● **WRITTEN REQUEST A**: Select every row of the records that contains the string "Viewport", matching case exactly.

● **SOURCE**:
+--
TahaiOur second night on Easter Island is blissfully quieter than the first. The barking from the strays who wander the island is much more subdued. Could someone have transported the roosters to the other side of the island? Their crowing’s a bit less incessant and doesn’t seem as loud. Of course, earplugs help.
As we discover at breakfast, China missed a couple of sites that were supposed to be on the west coast tour on our first day. Without us having to ask, Bill, the co-owner of the Hotel Taura’a comes to tell George & Elaine and us that he wants to make it up by taking us to the two places we missed. He tries to get in touch with a few other people on the tour but they rented a car and started exploring on their own early this morning.
Well, all righty then. A slight change of plans but we roll with it. We want to see the caves. This side trip will take about two hours.
We drive through town to a dirt road that runs next to the cemetery across from China’s restaurant. It takes us by Tahai, part of which sits the only moai on the island that has replica eyes and a topknot. We will come back and see this on our own.
Our destination is Ana Kakenga, better known as the Two Windows Cave. The short walk from the parking lot is no better than the drive out here. Lots of uneven terrain and at one point the path has been washed out. So no one will break a leg, someone has placed a large boulder in the middle of the path, where we can see there is a big dip ahead. Bill says this has just happened in the past few days.
Before we shimmy into the tiny hole in the ground, Bill gives us the “Liability Speech.” Chile does not have liability laws. By going into the cave, we understand that if we break a leg or something else bad happens, it’s no one’s fault but our own. We can’t sue anyone. The flip side is that health care here is very reasonably priced so we can get what we need fixed pretty cheaply.
With that bit of business out of the way, Bill explains that we are to climb into the small hole like we are climbing down a ladder. When we touch the floor of the cave, we are to stoop down, turn around and make out way down through the lava tube while watching out for juts in the rock so we don’t smack our heads or scrape our backs. I’m a little nervous as I look at the tiny hole in the ground but down I go nonetheless.
We stay stooped over until the skinny path widens out about 50 feet in, and we keep going until we are standing upright facing the two “windows” with views of the rocks and ocean below.
It’s really magnificent. Islanders used to hide in these caves from slave traders and other nasty people who came to Easter
Island. The caves dot the island so there are plenty of places to hide. In this particular cave, the natives could see the harbor in Hanga Roa out of the opening to the southwest and watch the bad peoples’ ships’ comings and goings.
The other “window” opening faces northwest and overlooks the treacherous rocky coast. There is no safety net or railing so it’s a bit scary to get too close to the edge. Even from a safe distance from the lip of the opening we can take in the million-dollar view.
If I ever had to live in a cave, this would be the one. The downside, besides living in a cave, is that volcanic rock is very porous so when it rains, the walls weep and the ground gets slick and muddy. Currently, it’s damp. So, we tread carefully while we are down here and then tenuously climb safely out.
+--
● **THE DATA**:
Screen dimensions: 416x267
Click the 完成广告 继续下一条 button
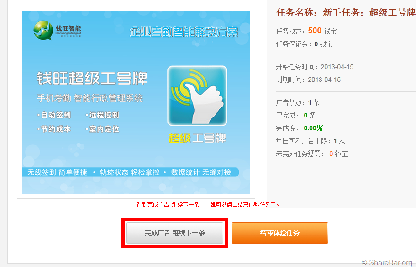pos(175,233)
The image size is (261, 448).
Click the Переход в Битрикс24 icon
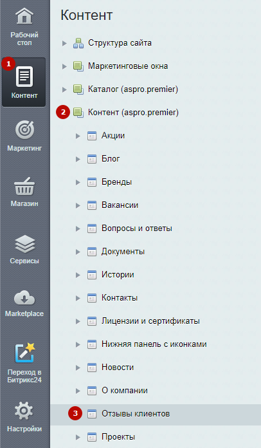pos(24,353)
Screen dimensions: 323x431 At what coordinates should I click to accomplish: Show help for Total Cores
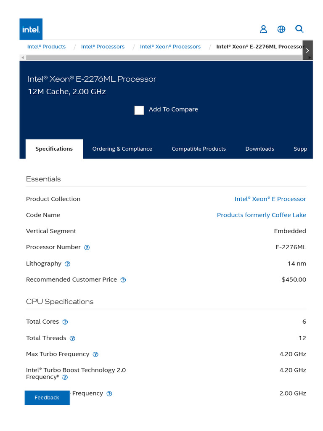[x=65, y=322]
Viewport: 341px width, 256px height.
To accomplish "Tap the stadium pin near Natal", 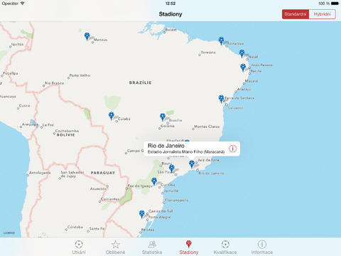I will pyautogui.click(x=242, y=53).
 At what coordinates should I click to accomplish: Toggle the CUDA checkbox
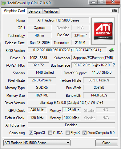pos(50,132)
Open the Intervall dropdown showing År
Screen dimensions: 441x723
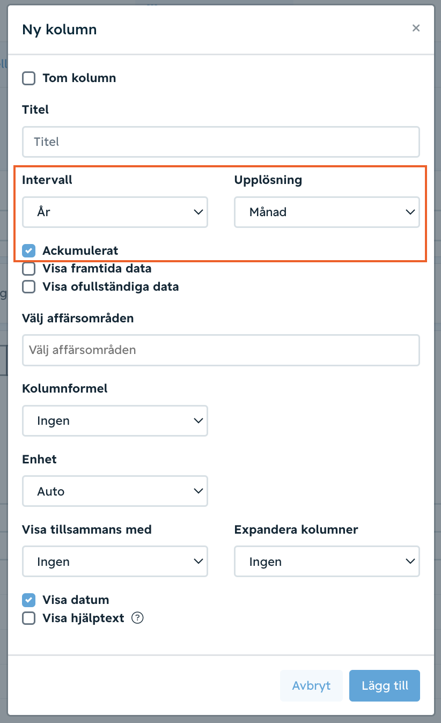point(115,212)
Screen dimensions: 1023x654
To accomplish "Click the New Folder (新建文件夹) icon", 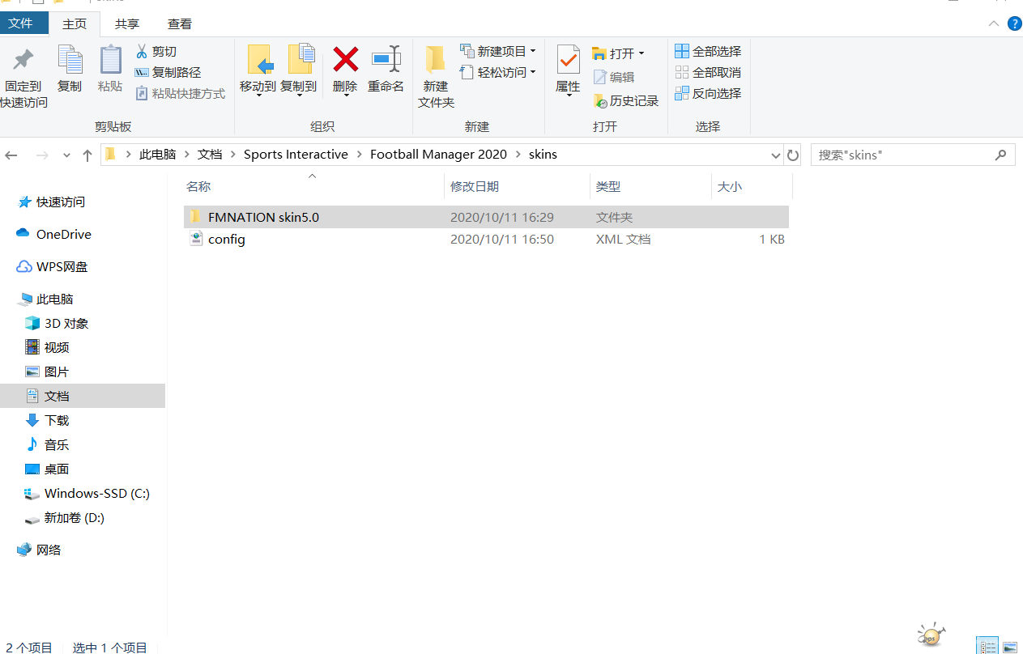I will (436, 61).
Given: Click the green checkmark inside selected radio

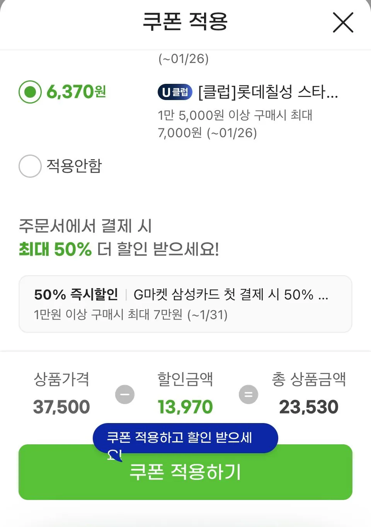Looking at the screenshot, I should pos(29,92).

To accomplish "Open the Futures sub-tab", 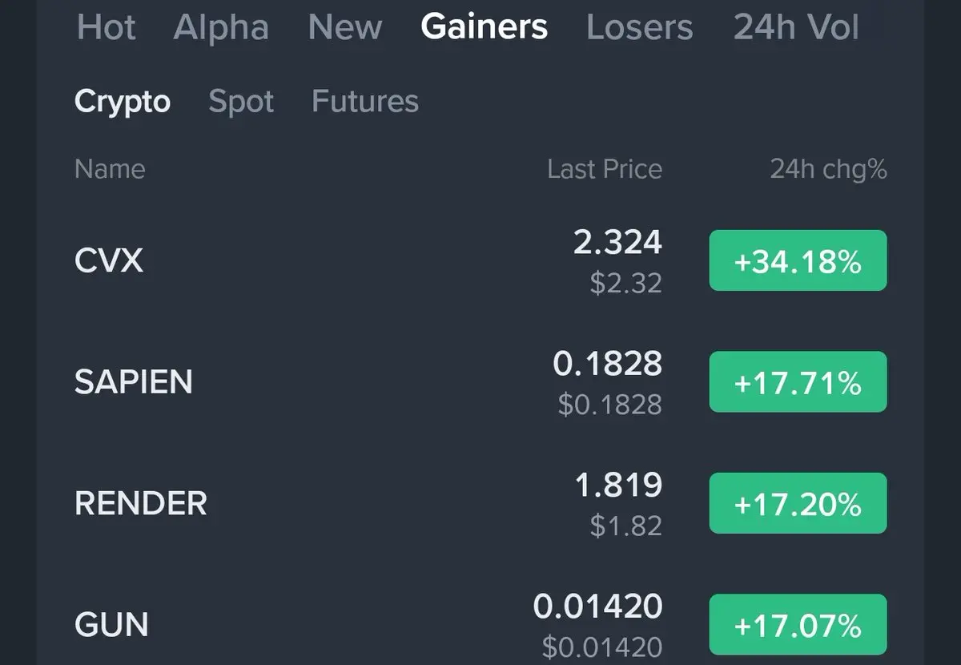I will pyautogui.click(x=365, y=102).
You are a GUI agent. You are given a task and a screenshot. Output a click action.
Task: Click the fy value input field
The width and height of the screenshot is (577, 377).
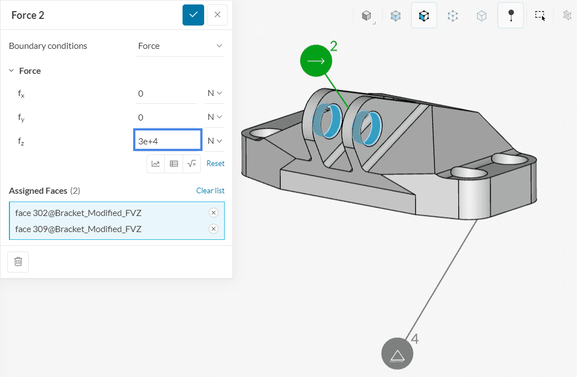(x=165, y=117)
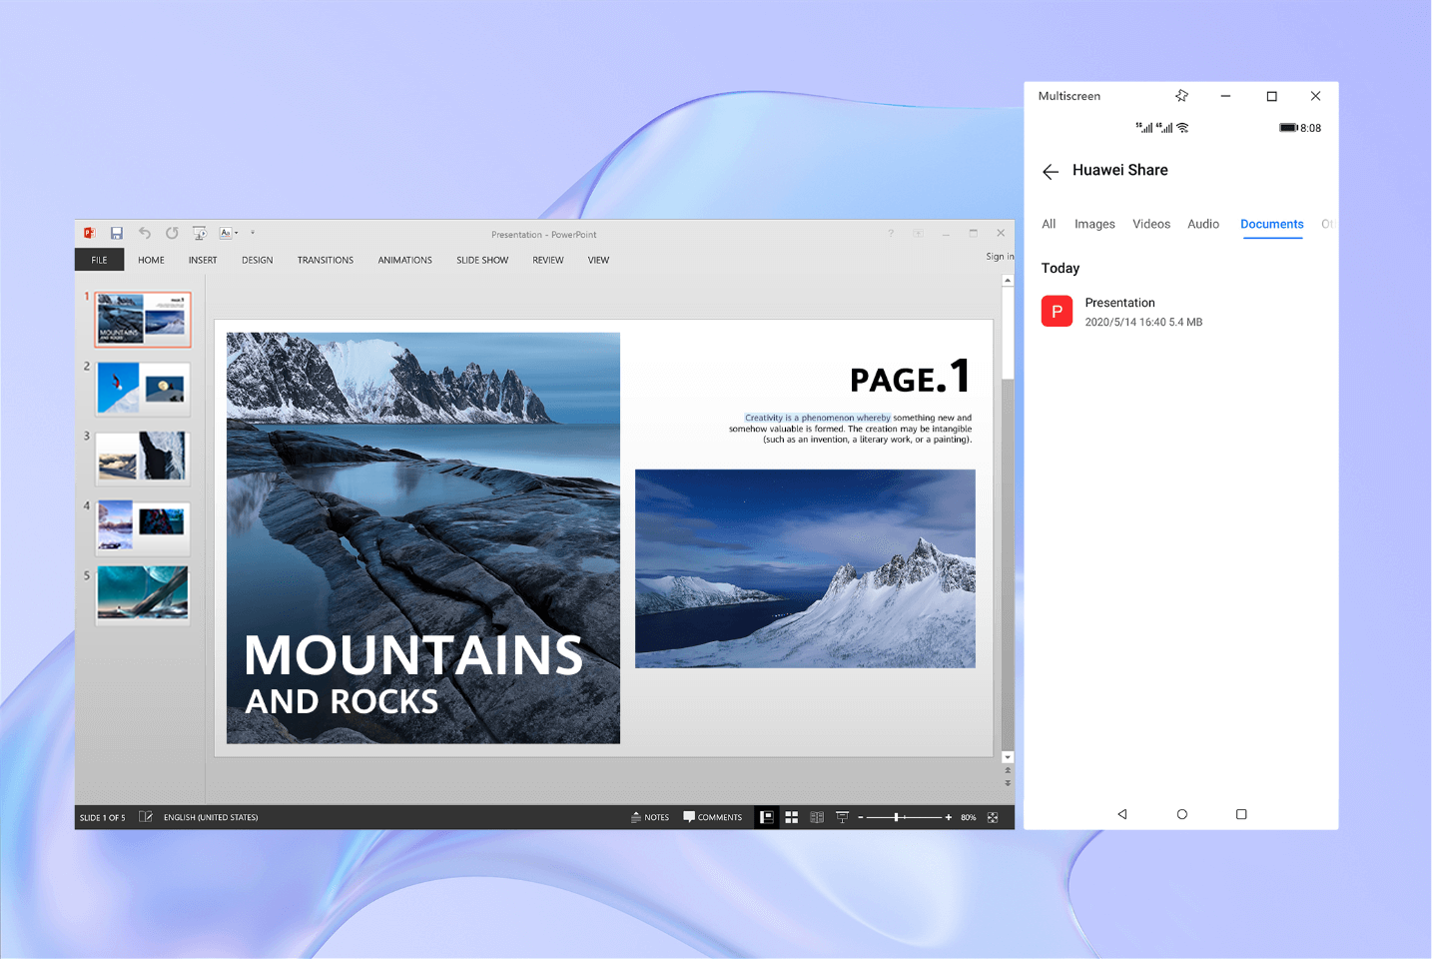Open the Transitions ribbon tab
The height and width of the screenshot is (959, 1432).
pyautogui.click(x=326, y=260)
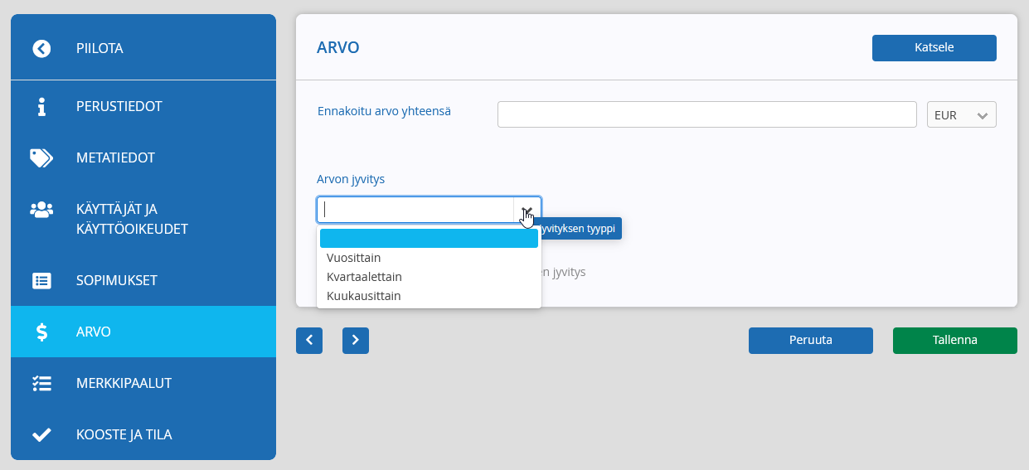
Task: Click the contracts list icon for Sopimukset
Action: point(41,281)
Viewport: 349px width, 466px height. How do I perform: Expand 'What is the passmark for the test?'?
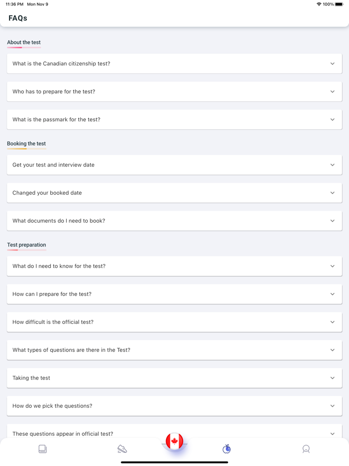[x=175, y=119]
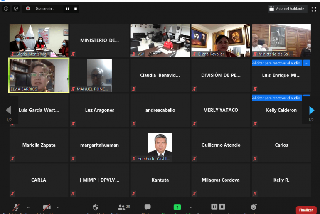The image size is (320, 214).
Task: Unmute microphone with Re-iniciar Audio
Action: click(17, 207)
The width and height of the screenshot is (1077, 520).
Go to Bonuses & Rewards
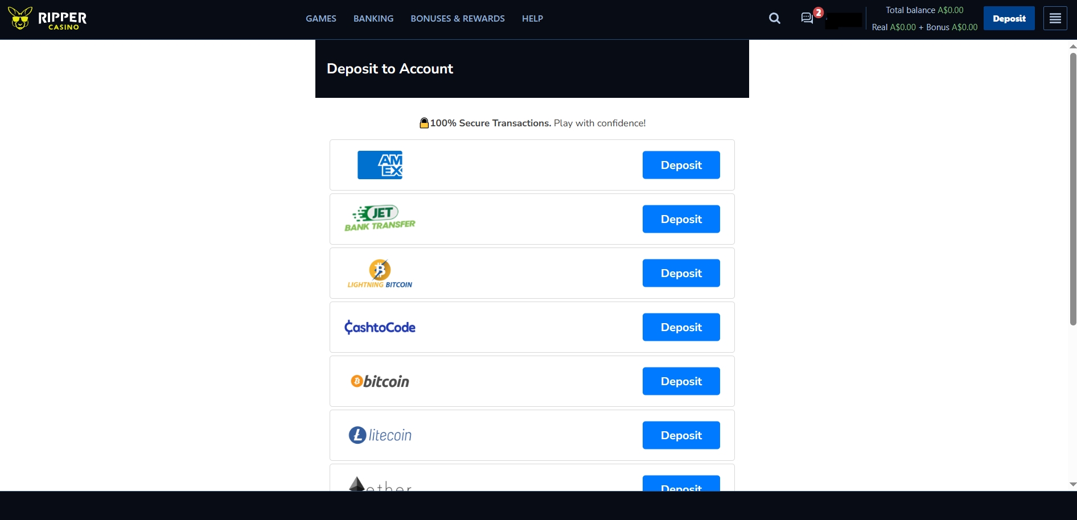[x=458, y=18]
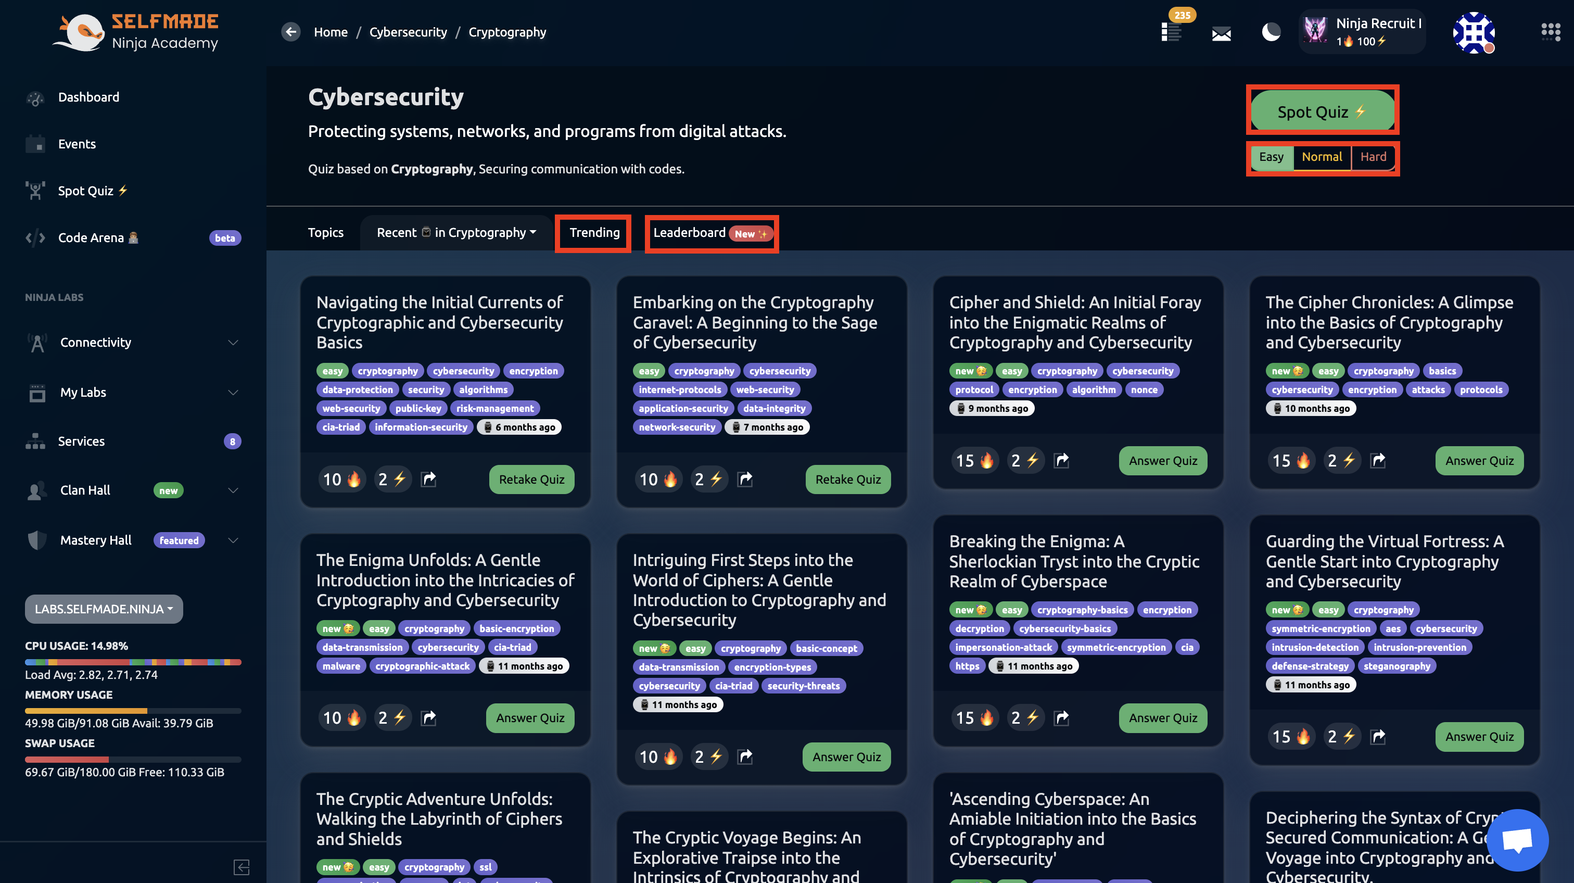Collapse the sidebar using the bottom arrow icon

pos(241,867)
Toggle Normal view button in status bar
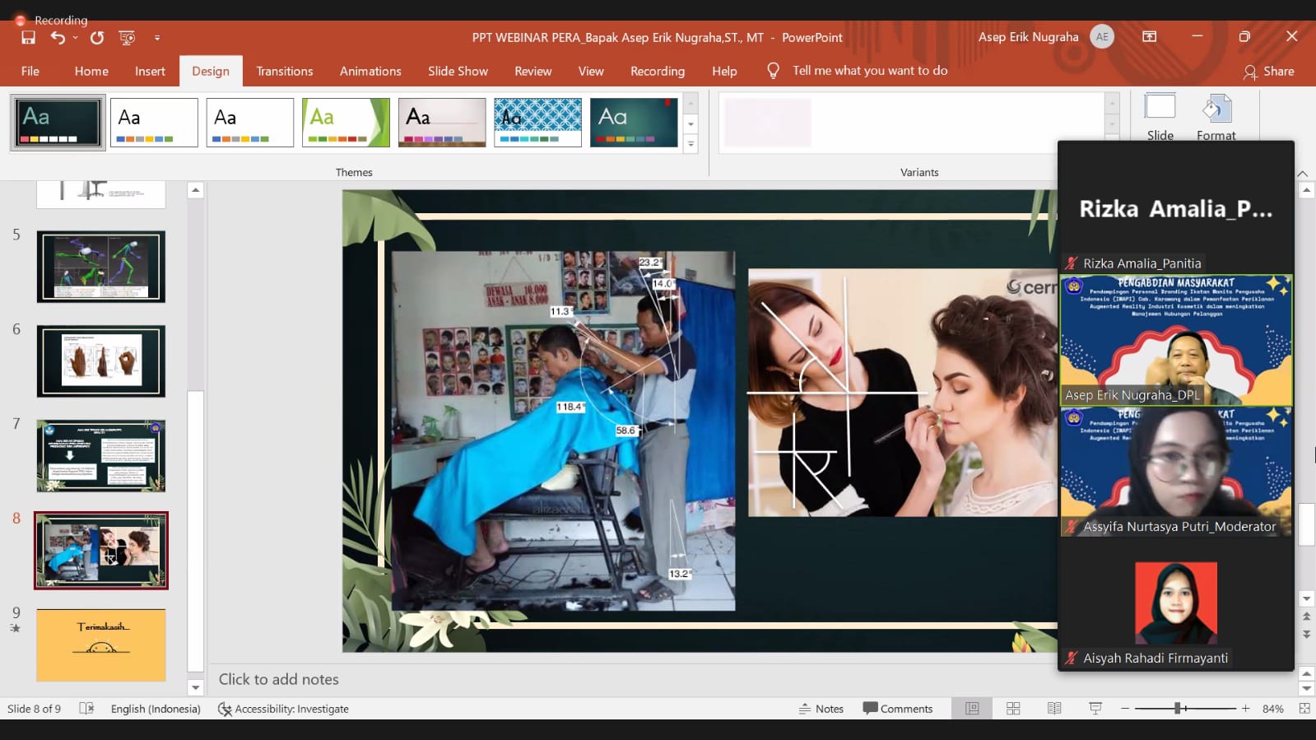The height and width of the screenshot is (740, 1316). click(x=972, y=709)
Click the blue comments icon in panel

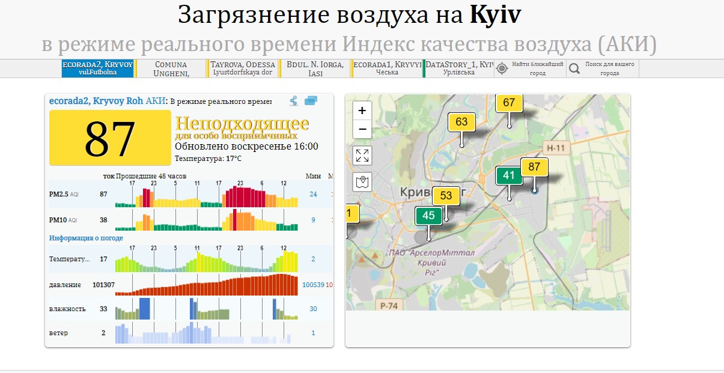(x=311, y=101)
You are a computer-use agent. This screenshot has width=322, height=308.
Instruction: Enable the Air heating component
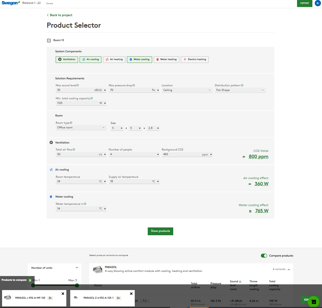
+--
● **WRITTEN REQUEST B**: In the Easter Island travel account, by what name is Ana Kakenga better known?

● **EXERCISE OUTPUT A**:
Viewport: 341px width, 256px height.
Viewport: 349px width, 466px height. How do I perform: Expand 'What is the passmark for the test?'?

● **EXERCISE OUTPUT B**: The Two Windows Cave.